**Work request**
Print, word for word, the line containing "Task: Click the" and all lines beneath it to the end of the entries below. Pictures do not belong in the copy.

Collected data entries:
╔══
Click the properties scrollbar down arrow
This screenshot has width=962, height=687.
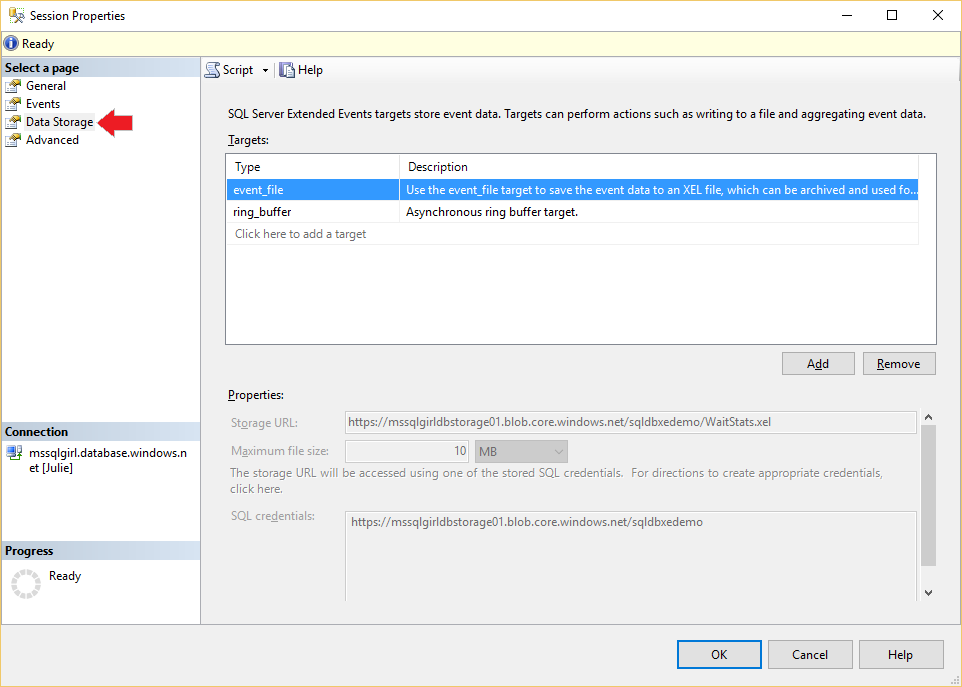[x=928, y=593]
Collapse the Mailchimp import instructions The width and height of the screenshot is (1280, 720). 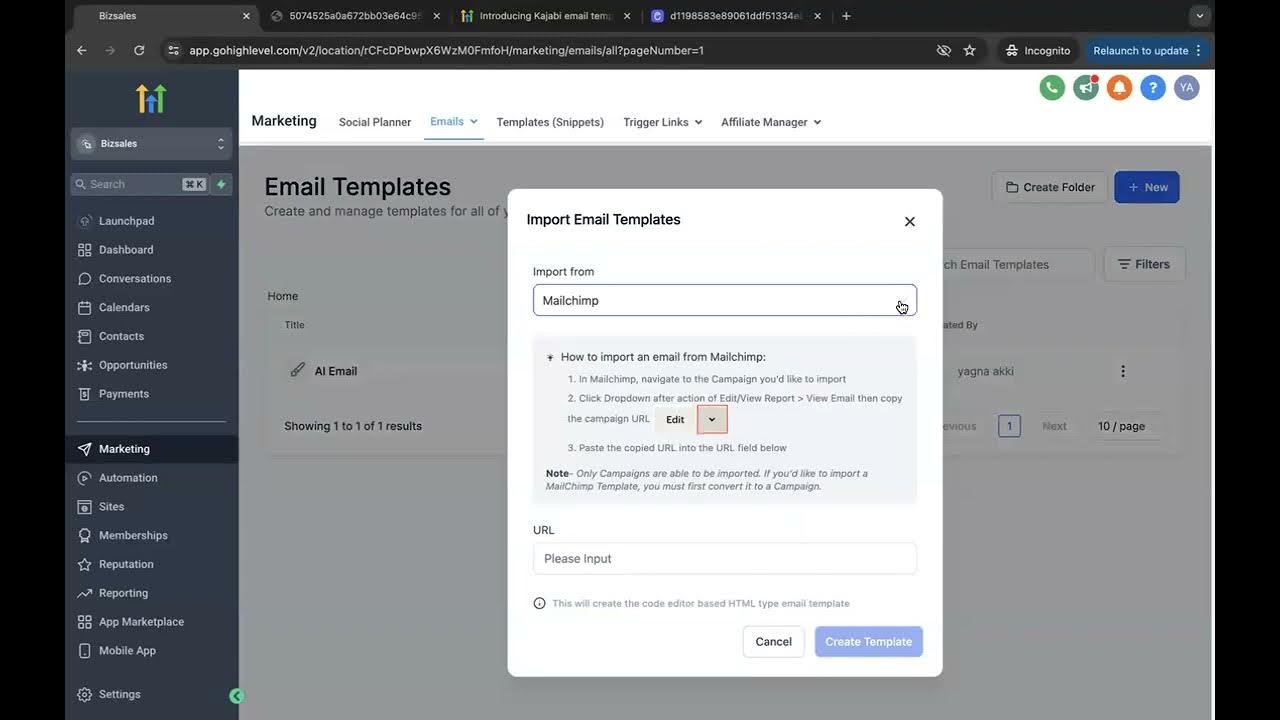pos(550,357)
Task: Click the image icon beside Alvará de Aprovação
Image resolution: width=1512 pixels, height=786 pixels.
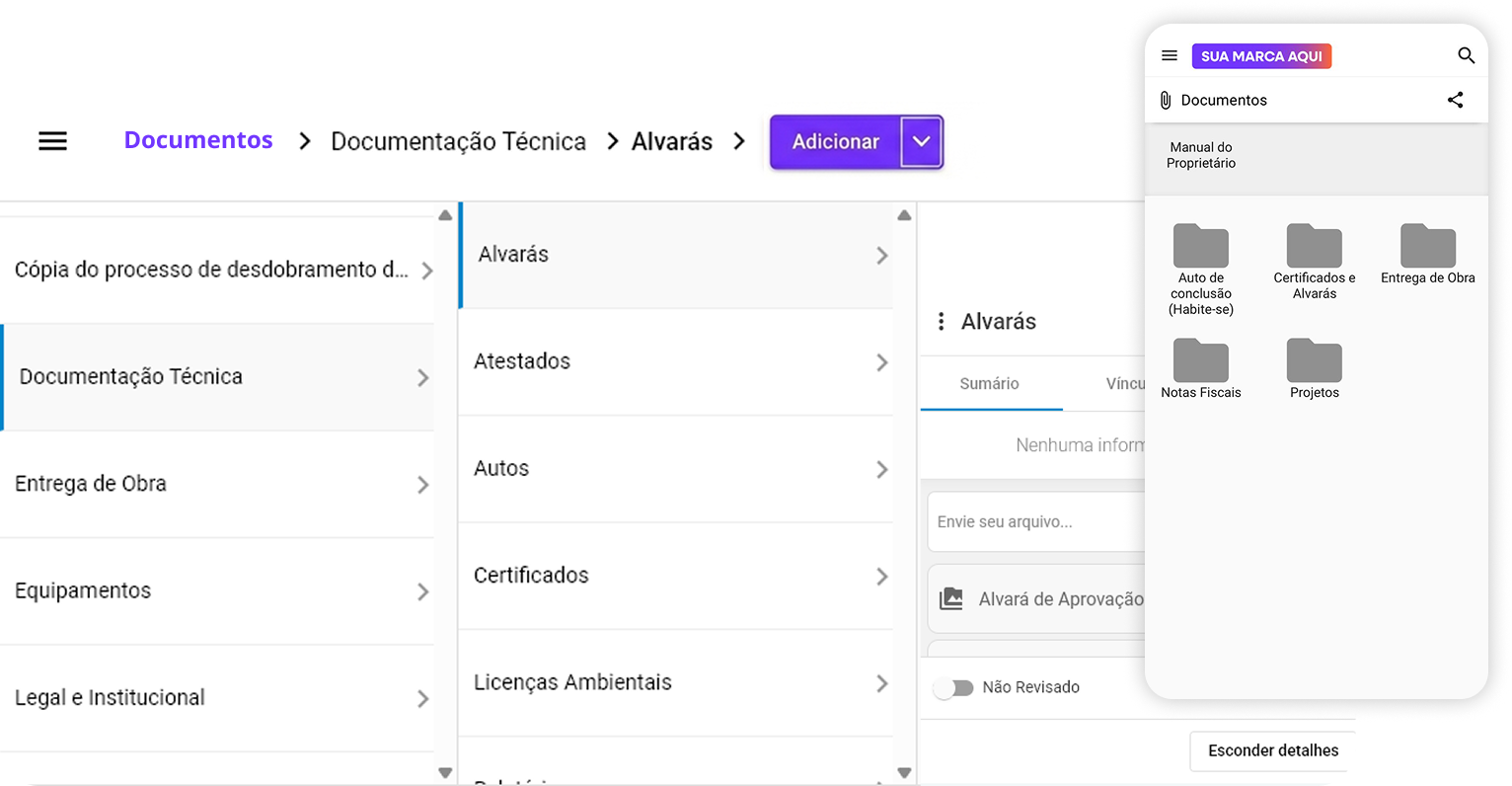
╚══
**Result of the task**
Task: Click the image icon beside Alvará de Aprovação
Image resolution: width=1512 pixels, height=786 pixels.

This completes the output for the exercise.